* start Dataset entries *

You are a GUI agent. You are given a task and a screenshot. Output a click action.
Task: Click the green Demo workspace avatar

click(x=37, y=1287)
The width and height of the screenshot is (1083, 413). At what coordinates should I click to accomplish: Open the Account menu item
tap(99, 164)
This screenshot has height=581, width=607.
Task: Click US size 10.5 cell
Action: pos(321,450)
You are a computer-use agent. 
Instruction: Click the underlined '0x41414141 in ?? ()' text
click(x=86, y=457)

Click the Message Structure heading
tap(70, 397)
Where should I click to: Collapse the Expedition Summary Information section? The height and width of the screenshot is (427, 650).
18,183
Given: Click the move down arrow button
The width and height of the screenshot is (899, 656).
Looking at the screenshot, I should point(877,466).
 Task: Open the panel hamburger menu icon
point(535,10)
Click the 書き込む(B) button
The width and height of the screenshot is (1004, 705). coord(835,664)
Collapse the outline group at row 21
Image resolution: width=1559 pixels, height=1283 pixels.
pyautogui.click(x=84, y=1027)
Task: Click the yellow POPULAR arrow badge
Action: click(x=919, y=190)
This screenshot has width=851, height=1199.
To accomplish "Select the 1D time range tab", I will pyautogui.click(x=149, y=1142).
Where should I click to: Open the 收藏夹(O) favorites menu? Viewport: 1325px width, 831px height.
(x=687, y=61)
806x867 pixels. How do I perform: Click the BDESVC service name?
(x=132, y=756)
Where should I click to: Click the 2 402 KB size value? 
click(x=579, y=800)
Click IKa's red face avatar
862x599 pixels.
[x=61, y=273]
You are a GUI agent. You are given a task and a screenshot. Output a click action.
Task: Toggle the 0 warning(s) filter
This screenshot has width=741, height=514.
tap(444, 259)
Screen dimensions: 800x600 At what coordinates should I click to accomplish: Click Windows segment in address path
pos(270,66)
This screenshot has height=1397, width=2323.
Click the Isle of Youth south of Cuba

* end Dataset entries *

*What the task asks*. Please copy the lines from the first one through the line that has "Action: pos(321,450)", substituting "Settings" for "Account" and leaving everything else unchanged.

*Solution*.
You are a GUI agent. You are given a task and a screenshot. Output a click action.
Task: Click the green Demo workspace avatar

click(x=37, y=1287)
The width and height of the screenshot is (1083, 413). At what coordinates should I click to accomplish: Open the Settings menu item
tap(99, 164)
This screenshot has height=581, width=607.
Task: Click US size 10.5 cell
Action: pos(321,450)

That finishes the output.